A chorus of school children who’d filled the aisles with unwieldy backpacks loudly discussed their emerging interests in the other gender. The ubiquitous talker took up a soap box stance and berated the Prime Minister, our political system, and humanity in general. There was also the extra, the one that no-one else would sit near or make eye contact with. The soundtrack was underscored by one-sided mobile phone conversations that predictably opened with the line “I’m on the tram” and then went on to share more than the talker realised about themselves.

From my seat in the stalls I saw a woman teetering on stilt like heels almost unable to balance as she negotiated a transaction with a machine to secure a ticket, she tripped clumsily before heavily landing in a seat. I smiled inwardly.

Mottsu would have enjoyed these displays of humaness. I looked out of the window missing the intimacy of his company.
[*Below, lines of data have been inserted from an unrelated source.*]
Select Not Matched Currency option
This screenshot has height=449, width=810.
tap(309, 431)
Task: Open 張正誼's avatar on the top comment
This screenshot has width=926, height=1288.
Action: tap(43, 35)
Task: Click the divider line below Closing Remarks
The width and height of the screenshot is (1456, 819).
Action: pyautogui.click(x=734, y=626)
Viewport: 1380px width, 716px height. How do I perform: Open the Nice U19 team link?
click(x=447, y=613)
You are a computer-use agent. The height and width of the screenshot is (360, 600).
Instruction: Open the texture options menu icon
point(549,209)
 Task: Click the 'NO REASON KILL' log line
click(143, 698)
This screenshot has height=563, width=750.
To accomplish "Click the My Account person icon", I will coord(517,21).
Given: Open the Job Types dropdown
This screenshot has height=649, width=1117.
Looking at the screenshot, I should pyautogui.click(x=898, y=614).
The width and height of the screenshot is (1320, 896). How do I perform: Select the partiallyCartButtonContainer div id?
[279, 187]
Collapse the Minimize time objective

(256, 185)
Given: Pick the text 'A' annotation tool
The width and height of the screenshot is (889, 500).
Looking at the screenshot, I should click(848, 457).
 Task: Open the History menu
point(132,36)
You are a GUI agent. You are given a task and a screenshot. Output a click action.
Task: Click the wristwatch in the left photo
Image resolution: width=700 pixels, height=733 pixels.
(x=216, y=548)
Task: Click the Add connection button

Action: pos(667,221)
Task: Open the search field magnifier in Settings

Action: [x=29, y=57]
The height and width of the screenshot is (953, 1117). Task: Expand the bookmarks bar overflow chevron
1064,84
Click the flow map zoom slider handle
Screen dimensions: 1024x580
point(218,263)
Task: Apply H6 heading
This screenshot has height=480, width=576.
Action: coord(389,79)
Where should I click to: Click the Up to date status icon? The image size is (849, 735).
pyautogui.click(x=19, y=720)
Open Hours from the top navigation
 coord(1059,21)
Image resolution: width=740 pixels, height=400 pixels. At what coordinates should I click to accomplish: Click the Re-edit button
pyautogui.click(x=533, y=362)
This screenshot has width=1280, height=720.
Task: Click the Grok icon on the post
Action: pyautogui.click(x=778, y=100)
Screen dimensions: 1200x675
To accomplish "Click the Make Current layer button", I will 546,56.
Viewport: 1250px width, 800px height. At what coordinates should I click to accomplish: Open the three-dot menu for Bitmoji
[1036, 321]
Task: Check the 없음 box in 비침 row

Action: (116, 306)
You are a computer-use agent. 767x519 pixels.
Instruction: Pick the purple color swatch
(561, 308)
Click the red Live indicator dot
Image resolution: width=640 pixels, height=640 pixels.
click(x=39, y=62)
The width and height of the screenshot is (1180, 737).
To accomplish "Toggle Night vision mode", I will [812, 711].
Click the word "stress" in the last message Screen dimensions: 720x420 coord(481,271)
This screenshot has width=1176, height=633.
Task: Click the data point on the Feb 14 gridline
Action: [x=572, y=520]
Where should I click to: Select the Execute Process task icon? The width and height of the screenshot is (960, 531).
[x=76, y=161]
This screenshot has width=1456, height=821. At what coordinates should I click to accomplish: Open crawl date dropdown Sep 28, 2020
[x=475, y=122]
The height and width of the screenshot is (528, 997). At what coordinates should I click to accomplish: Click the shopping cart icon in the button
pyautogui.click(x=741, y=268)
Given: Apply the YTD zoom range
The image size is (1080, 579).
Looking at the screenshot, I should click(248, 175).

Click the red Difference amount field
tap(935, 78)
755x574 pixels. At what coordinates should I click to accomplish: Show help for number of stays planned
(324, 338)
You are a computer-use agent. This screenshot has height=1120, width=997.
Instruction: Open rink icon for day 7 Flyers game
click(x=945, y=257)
Involuntary tears welled and gently spilled, responding to the pull of gravity and leaving a tiny pools of longing on the empty vinyl seat next to me. I was conscious that by crying I became one of the players in the vignette of tram theatre, a part of the drama. I resisted wiping my cheek not wanting to draw attention to the overflow of emotion. The tears liberated themselves from somewhere within and continued to gently flow and I felt a little liberated too, free to cry or maybe just unable not to.

I also felt conspicuous, becoming a member of the cast on the tram carriage stage. The audience were watching from behind a façade of disinterest secretly spellbound, perhaps imagining what might be unfolding in front of them and all the possible reasons for the quiet sorrow of a fellow commuter. I sensed the scrutiny of their questioning looks and focused on my lines “keep it together, keep it together…”

*lines borrowed from Memories – Andrew Lloyd Webber

Keep it together

Grieving is a lonely place, it’s impossible to share, you must live there alone.

There’s a tension between the internal, and self imposed, solitary confinement and the real or imagined external judges scrutinising every move while you’re trying to function, look after oneself, in public.

Facing up to the challenge I felt a pressure to “keep it together, keep it together…”. It became my mantra, told to me by my friend Lena who borrowed it from Hollywood.

In the 1999 film, Bowfinger, a desperate movie producer tries to make a cheap film without paying for a big name lead actor. The producer decides to shoot the film secretly around a famous actor filming him in public places. The actor has no idea what is happening as other characters play out a sci-fi script around him. The actor can’t discern what is happening and becomes convinced that he is being visited by aliens, or cracking up, he admonishes himself to “keep it together, keep it together…”.

I tried so hard to keep it together at all times. I had some extraordinary lapses (i.e. collapses) in the first few months,mostly while working in overseas cities. It didn’t count if unobserved by a local audience.

While, ostensibly, keeping it together I cried, in the office, in the street, in the supermarket, at the park, in the airport, on planes, into my coffee, soup, salad, sandwich, and pillow. I kept it together while unashamedly crying. Tears were part of my soggy version of keeping it together.

Maybe I would do it differently now, let myself fall apart more. I wonder what that might have looked like. I wonder if my version of keeping it together looked like falling apart. I couldn’t say…however it was, was how it was.